I can disabled city level granularity for "where are our users" which is just a best effort geolocation on ipv4 address, and i can disable error reporting as it's hard to verify that an error will always be free of identifiable info. The errors it would capture right now are only js errors in the web app and the http client. It won't capture go-ipfs errors.

@Stebalien other than opt-in what are the changes from what we have that must happen before we can release it with go-ipfs? I'm happy to investigate event aggregation, but I'd rather not make that a blocker.

@momack2
Copy link
Contributor

momack2 commented Feb 27, 2019

IMHO I think there’s a difference between the metrics requirements about go-ipfs usage vs webUI interaction/usage. If I understand correctly, the metrics that @olizilla has implemented are only for the latter, and general usage of go-ipfs would in no way trigger any metrics collection until the user decided to interact with the webUI property to see stats and use features built into that UI, and even then the metrics would be only about usage of that web UI. I think that interaction path is less sensitive than the whole of go-ipfs (which we’d love more ways to understand, but 100% agree we need to be very careful/opt-in about that). I’d argue therefor that this should be able to proceed with the same metrics collection (for webUI included in go-ipfs) as all other instances of webUI/web properties.

**Problems**
A - In the thread on web UI metrics, which errors would the error reporting currently capture?
B - Resume the thread on web UI metrics with the next comment after its final sentence.

**Material provided**
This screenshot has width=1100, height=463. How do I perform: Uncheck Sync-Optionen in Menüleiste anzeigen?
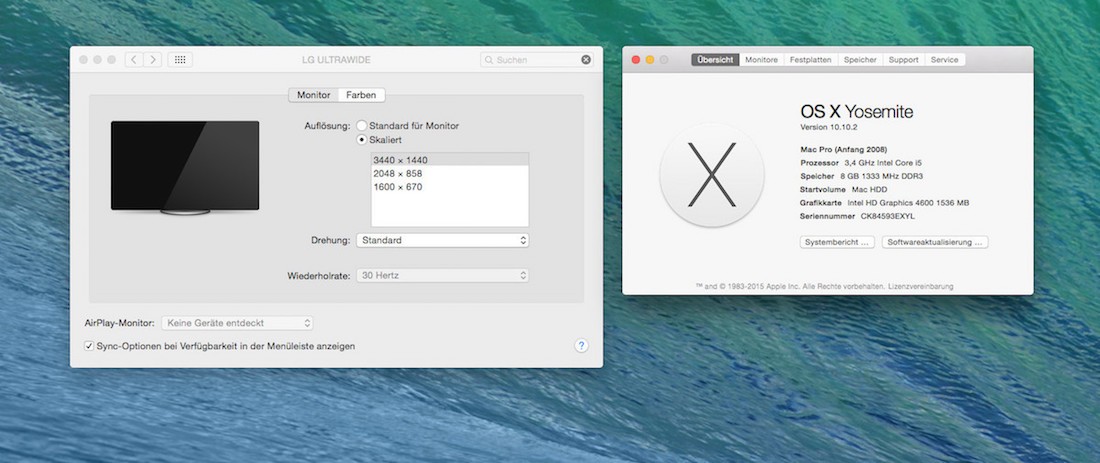pyautogui.click(x=89, y=346)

**Results**
A - Only JavaScript errors in the web app and the HTTP client.

B -
@Stebalien - if you still strongly disagree I think the work around is as @olizilla suggests - turning the metrics default to “opt-in” (and all the other suggestions are nice-to-have). Does that sound right? Would that also make sending back errors “opt in” by default, oli?

@Stebalien
Copy link
Member Author

Stebalien commented Feb 27, 2019

I think that interaction path is less sensitive than the whole of go-ipfs

@momack2

From the user's perspective, the WebUI is a part of go-ipfs (it's the GUI). Interaction with the WebUI is just as sensitive as interaction through the CLI.

We need to think of this as an offline app, not a website.

other than opt-in what are the changes from what we have that must happen before we can release it with go-ipfs?

Other than the privacy implications, my primary concern is the message we're sending. We need to send the message "we care about your privacy, we've thought through this, and we're not trying to sneak anything past you". This is going to take a lot of careful thought (consider how much time Mozilla has spent on this).

However, we can take a short-cut. We can:

  1. Make it opt-in.
  2. Not ask the user to opt-in.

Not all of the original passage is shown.